Second, an all-digital regimen “will impact heavily on the numerous collectors of old and antique radios.”

“These radios range all the way from the crystal set era in the early 20th Century up through the AM radio receivers of the 1950s, 60s, and 70s. The cash value of these AM radios will be significantly reduced if there are no broadcast stations that they can receive. In this situation, the radio collectors would be forced to operate their own Part 15 AM ‘broadcast stations’ (low power devices) where they would transmit recordings of period music to their own collection of radios.
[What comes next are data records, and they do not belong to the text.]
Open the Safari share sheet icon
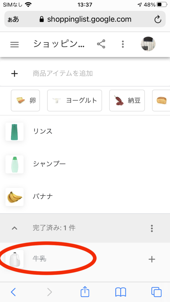 (x=85, y=292)
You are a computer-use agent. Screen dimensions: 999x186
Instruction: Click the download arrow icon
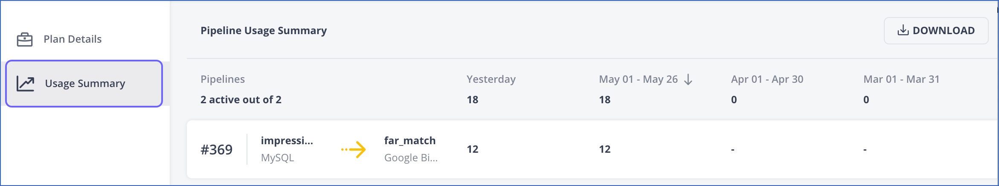click(903, 30)
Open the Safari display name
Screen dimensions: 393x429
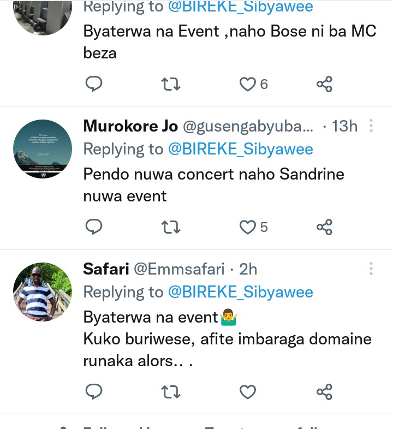coord(106,269)
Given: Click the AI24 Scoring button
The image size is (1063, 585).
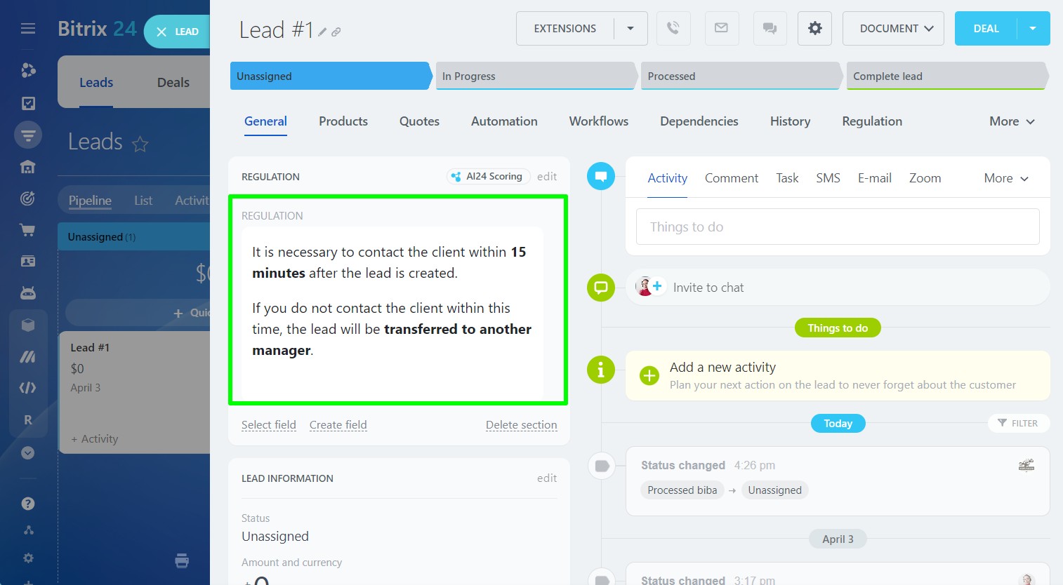Looking at the screenshot, I should (x=487, y=177).
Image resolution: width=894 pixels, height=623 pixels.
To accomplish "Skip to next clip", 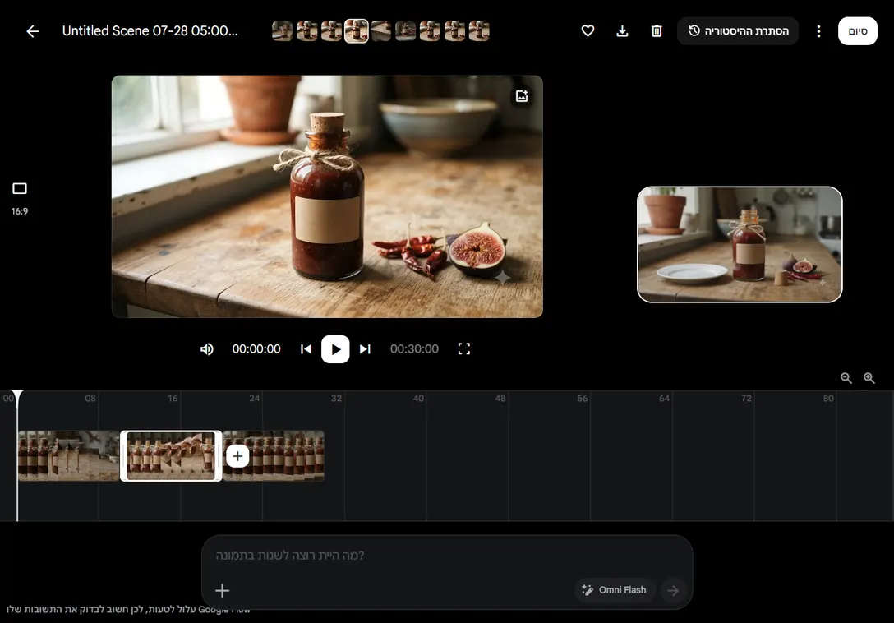I will 366,349.
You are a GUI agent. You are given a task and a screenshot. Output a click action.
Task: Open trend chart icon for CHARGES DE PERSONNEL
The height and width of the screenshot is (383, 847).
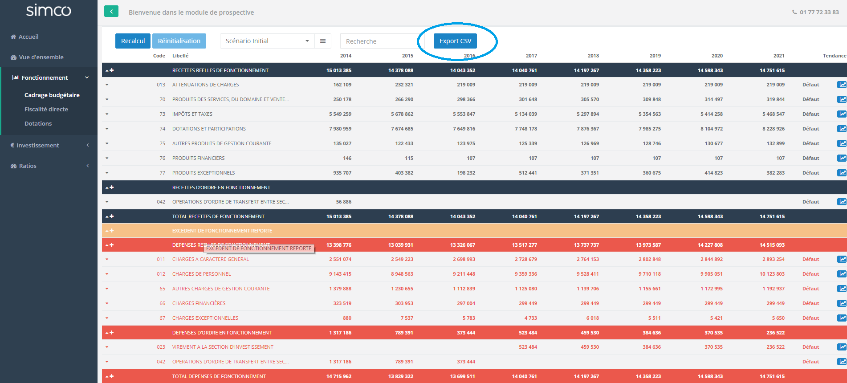point(841,274)
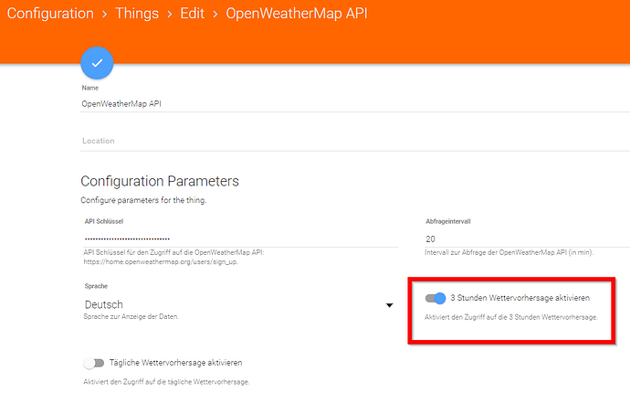Focus the empty Location field
The image size is (630, 403).
coord(347,141)
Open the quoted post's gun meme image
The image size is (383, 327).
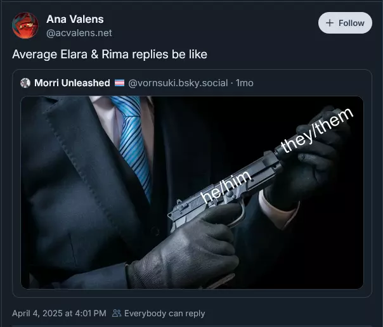point(192,193)
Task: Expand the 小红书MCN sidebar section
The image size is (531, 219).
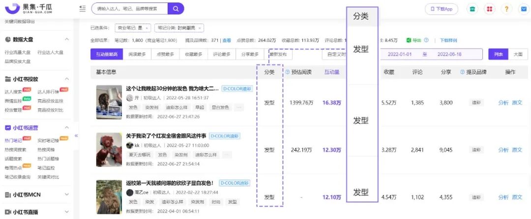Action: tap(67, 194)
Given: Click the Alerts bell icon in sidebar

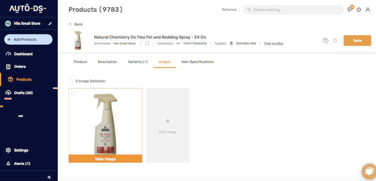Looking at the screenshot, I should coord(8,164).
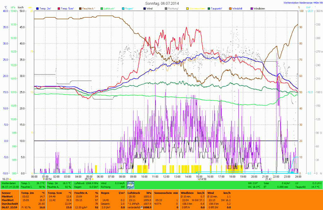Click the marker icon beside 14:58
Screen dimensions: 323x210
tap(199, 179)
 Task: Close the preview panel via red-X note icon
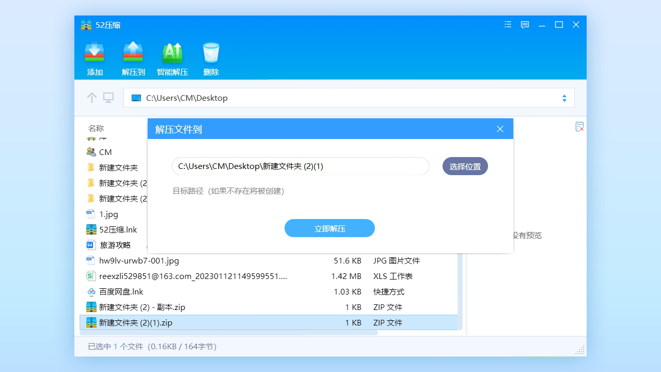579,127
Some organizations of radio collectors may even petition the Commission for authorization to operate traditional AM broadcast stations to serve the classic radios in a given city or cities.”

Third, sunsetting existing AM radios “will also hit hard at the young people who would otherwise be introduced to radio electronics by the simple AM radio kits and do-it-yourself projects.”

“The simple crystal set or one-transistor radio kit would be replaced by rather baffling introductory digital radios that will not provide an effective introduction to the operation of discrete radio components. The whole subject of radio electronics would become shrouded in a cloud of digital mystery with little opportunity for the growth of basic real electronics knowledge. Few youth would learn about the actual flow of electrons in an electronic circuit. This would be a loss for the future of American engineering.”

Leggett concedes that short wave radio might fill this educational void, but “even this adaptation would be inhibited by the widespread prohibitions on outdoor antennas established by condominium associations and home owner associations here in the United States.”

Much of “the spirit of radio operation” would be inhibited by all-digital AM, Leggett concludes; that is, “by replacing the aesthetic appeal of AM radios using discrete radio components (such as resistors, capacitors, inductors, and tubes/transistors) with black box digital integrated circuits.”

Even if you disagree with some of these warnings, they shed light on the degree to which an all digital AM conversion, like any such process, would initiate a series of social trade offs. The question is whether the trades would be worth the effort and expense, and for whom.